The rufous beaked snake (Rhamphiophis oxyrhynchus) is a species of mildly venomous snake in the family Psammophiidae. The species is native to East Africa. Its common name refers to its hooked snout, which it uses to dig burrows, and to its reddish-brown dorsal coloration. It hunts small animals during the day with the help of its venomous bite.

Taxonomy
The two subspecies are R.o. oxyrhynchus (J.T. Reinhardt, 1843) and R.o. rostratus W. Peters, 1854. Some authorities consider the latter to be a species, R. rostratus W. Peters, 1854.

Description
The rufous beaked snake is large and stout, with males reaching a maximum length of  and females reaching . It has a shortened skull, as with all beaked snakes, giving it a clear distinction between its head and body, as well as a dark brown eye stripe running down the side of its head.

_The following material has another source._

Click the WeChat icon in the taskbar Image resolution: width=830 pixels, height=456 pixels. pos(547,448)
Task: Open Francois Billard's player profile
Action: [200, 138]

Its eyes are large with round pupils. Its back ranges from grey to yellowish-brown to reddish-brown, and its belly is cream or yellowish-white.

Geographic range
The rufous beaked snake's range includes north Botswana, north Zimbabwe, Mozambique, Tanzania, Uganda, Kenya, South Sudan, and Sudan,

Habitat
It primarily inhabits bushveld and thornveld (bushland) habitats.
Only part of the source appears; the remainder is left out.